**TASK REQUIREMENTS:**
Your output should be the lines from the one that contains "At what coordinates should I click to accomplish: Click the IP" to the end of the listing, transcribed exactly. Include nothing else.

**RECORDS FOR THIS TASK:**
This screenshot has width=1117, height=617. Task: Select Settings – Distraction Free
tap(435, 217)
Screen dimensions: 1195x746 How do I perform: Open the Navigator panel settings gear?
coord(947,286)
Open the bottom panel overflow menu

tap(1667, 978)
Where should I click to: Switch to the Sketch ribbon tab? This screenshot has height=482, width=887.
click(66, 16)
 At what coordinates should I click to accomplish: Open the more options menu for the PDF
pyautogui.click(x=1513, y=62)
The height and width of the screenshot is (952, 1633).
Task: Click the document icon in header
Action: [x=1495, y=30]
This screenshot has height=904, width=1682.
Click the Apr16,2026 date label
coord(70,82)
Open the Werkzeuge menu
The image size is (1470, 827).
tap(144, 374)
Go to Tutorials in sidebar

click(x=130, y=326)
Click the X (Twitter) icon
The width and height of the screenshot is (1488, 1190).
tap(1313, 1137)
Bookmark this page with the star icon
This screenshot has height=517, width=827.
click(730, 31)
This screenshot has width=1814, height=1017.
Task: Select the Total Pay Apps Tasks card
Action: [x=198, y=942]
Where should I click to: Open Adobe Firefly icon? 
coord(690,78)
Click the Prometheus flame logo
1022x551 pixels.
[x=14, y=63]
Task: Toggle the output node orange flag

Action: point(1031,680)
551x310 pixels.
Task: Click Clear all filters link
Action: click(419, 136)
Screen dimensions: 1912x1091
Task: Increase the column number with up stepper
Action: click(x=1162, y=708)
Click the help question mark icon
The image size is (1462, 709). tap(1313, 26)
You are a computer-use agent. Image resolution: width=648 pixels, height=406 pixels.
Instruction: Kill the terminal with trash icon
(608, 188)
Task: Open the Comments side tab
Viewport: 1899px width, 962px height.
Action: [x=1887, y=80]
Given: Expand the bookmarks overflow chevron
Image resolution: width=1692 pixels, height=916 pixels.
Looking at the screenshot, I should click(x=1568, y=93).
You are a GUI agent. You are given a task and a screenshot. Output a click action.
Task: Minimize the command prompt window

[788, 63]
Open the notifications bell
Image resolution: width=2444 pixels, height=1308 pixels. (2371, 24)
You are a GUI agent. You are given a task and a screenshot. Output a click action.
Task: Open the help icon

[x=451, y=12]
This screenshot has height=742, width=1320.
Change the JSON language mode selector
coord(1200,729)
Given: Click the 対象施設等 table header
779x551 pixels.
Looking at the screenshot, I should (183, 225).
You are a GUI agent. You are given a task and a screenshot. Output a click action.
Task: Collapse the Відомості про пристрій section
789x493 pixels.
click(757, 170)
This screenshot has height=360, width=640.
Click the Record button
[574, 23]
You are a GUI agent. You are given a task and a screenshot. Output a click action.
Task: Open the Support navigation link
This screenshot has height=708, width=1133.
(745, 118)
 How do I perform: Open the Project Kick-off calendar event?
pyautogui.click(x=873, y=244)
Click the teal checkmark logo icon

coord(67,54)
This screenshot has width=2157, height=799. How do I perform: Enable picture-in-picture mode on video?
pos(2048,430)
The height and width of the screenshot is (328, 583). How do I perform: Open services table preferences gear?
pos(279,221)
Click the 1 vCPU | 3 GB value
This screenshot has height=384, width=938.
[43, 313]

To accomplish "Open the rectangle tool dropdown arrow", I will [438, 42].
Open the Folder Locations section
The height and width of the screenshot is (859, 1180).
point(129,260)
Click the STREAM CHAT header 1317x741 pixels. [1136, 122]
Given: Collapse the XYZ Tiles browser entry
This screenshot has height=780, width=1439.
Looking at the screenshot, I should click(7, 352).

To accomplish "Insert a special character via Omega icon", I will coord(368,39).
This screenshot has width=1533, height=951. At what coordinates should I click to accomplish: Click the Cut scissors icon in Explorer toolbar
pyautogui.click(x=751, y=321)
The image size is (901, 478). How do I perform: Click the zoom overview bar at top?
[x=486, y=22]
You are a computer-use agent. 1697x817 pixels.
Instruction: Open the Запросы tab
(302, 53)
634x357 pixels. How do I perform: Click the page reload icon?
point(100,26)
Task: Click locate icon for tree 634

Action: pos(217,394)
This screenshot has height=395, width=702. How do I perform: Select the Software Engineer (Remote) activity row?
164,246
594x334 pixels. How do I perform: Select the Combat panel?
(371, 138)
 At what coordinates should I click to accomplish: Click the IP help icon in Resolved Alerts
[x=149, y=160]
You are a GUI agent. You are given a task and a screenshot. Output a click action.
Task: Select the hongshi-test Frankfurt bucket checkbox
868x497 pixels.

**RESPONSE TO THIS EXERCISE:**
 At what coordinates should I click to accomplish: Click the IP help icon in Resolved Alerts
[x=149, y=160]
You are a GUI agent. You are given a task and a screenshot. Output a click action.
Task: Select the hongshi-test Frankfurt bucket checkbox
868x497 pixels.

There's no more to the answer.